このアニメの世界は、行為により法により法廷で裁かれるのでなく、その場でAIみたいなわけのわからないシステムの判断により、行為でなく心により裁かれるわけです。

そこで監視官という警察官がドミネーターを使用し裁けばいいのですが、容疑者と接触したり裁いたりすると犯罪係数が上昇するので、犯罪係数が規定値をオーバーの潜在犯であるが、まぁそれなりに使える猟犬としての役割が執行官という役職の人がいるわけです。
わかりやすく言えば、犯罪者に犯罪者を裁かすわけです。

 


【一期は狡噛と槙島の戦い】

一期の内容なのですが常守朱というおかっぱの主人公の女性がいて、部下に狡噛深夜という元監視官(超エリートで身体能力も高く知的)の潜在犯の執行官がいるわけですが、この狡噛もある事件により犯罪係数が上昇して潜在犯になり、しかしシビュラの判定により執行官としての役割の選択か、厚生施設で檻の中にいるかの選択を迫られ、そこで前者を選んだわけです。(上のおかっぱの女性とツーショットになっている男性です)

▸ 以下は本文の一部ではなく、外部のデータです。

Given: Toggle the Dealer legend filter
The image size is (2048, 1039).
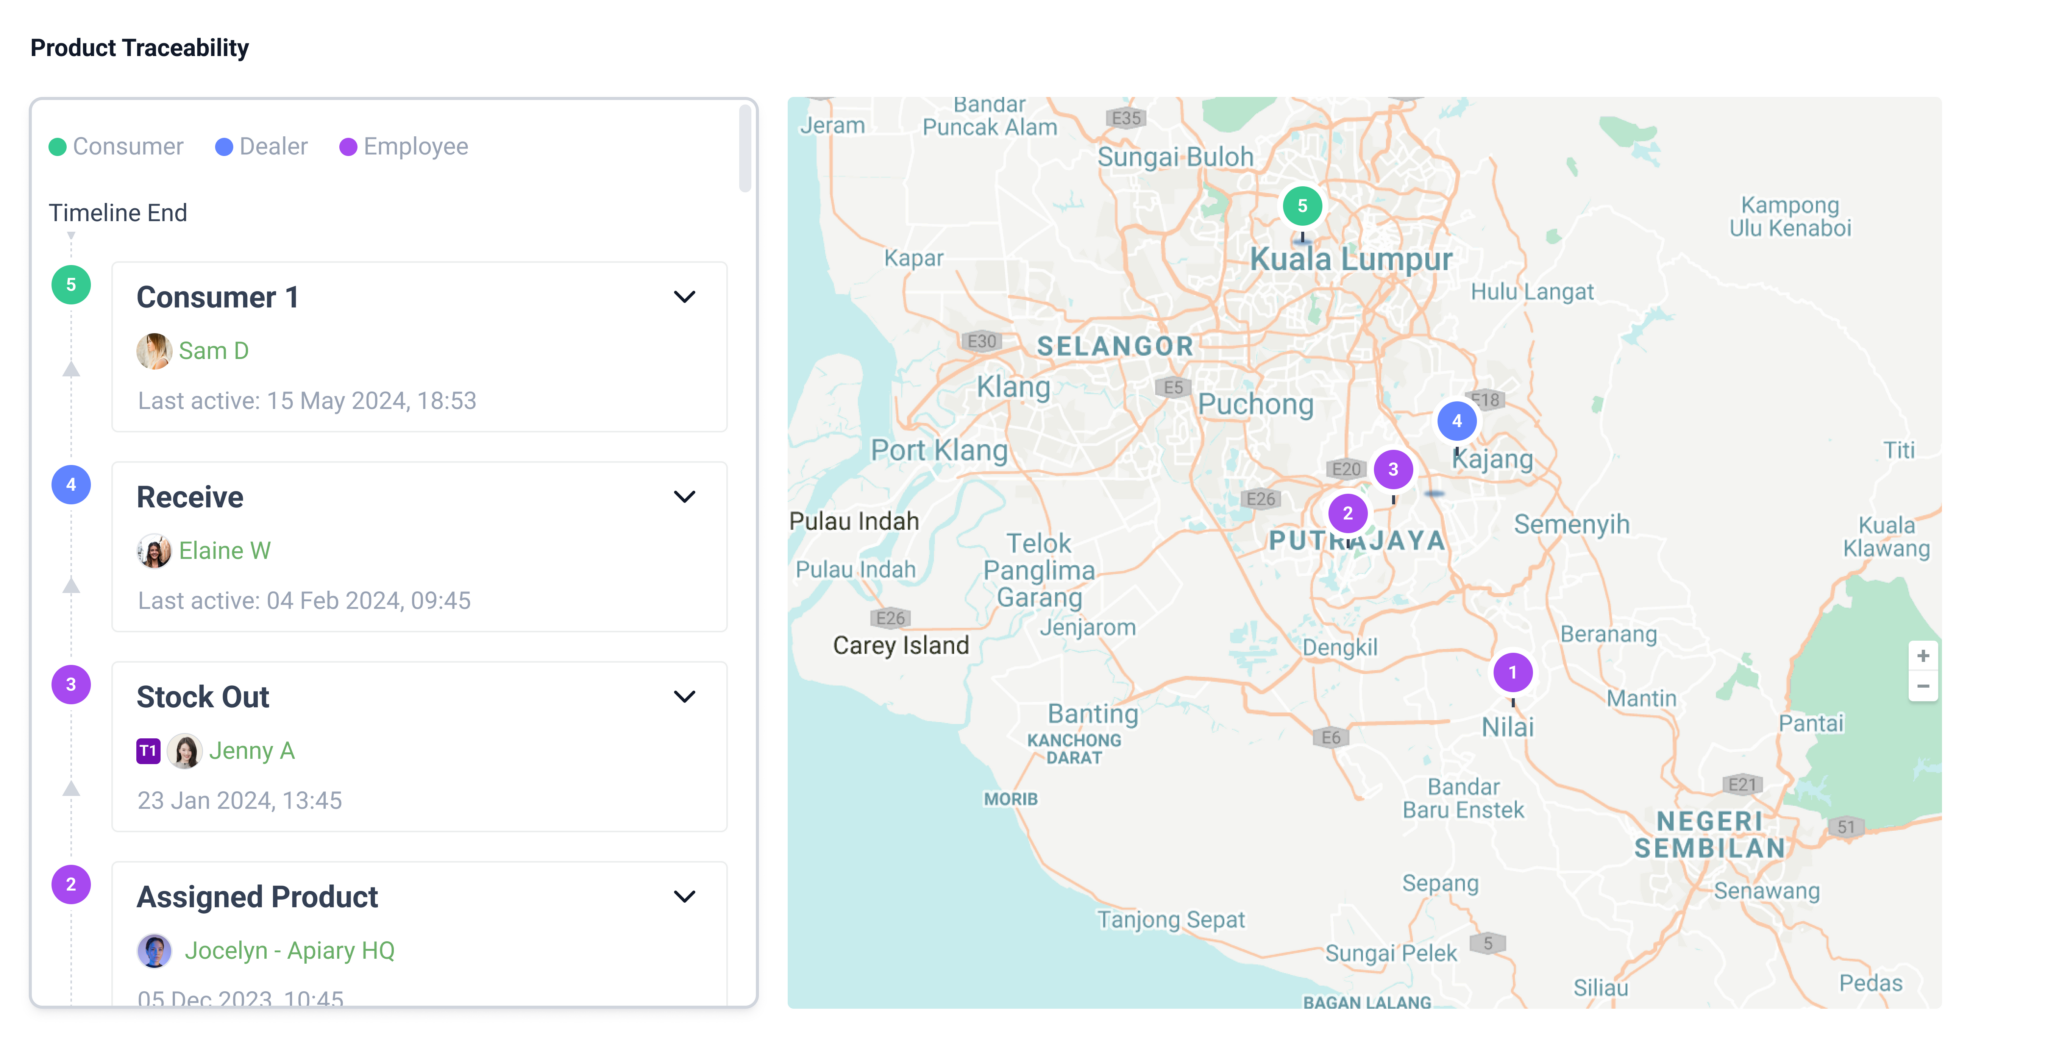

で、その犯罪係数上昇の原因となった人物が槙島聖護であり、この人物はシビュラ判定できない特異体質であり、そのため裁きを免れ狡噛の同僚が彼により残忍な殺され方をして、狡噛はその同僚の仇討ちだけをこう考えるようになるわけです。(下の白髪の人物が槙島聖護です)

 

まぁ、単純に言えば同僚が殺された敵討ちをする狡噛深夜と、シビュラシステムそのものを特異体質故にその破壊を試みる槙島聖護二人の戦いなのです。そこに主人公の常守朱がからんでくるわけです。


【脚本は虚淵玄】

まぁ、このアニメを知っている人なら説明がいらないところなんですが、このアニメの面白いのは狡噛と槙島の二人ともエリートであり(あった)、インテリであり、格闘などの身体能力も高く、それでいて狡噛と槙島の二人は似ているところなのです。
一期と劇場版の脚本は虚淵玄です。

で、この狡噛深夜はかつては職務を通して社会の鋳型にはまっていたわけですが、槙島聖護の犯罪により潜在犯に陥りこの槙島聖護を追うにつれて、槙島聖護のようになるわけです。

もともと狡噛は知的でありこの物語の面白いところは、会話の中にウェーバーやオルテガやパスカルやベンサムなどの人物の名が出てくるところです。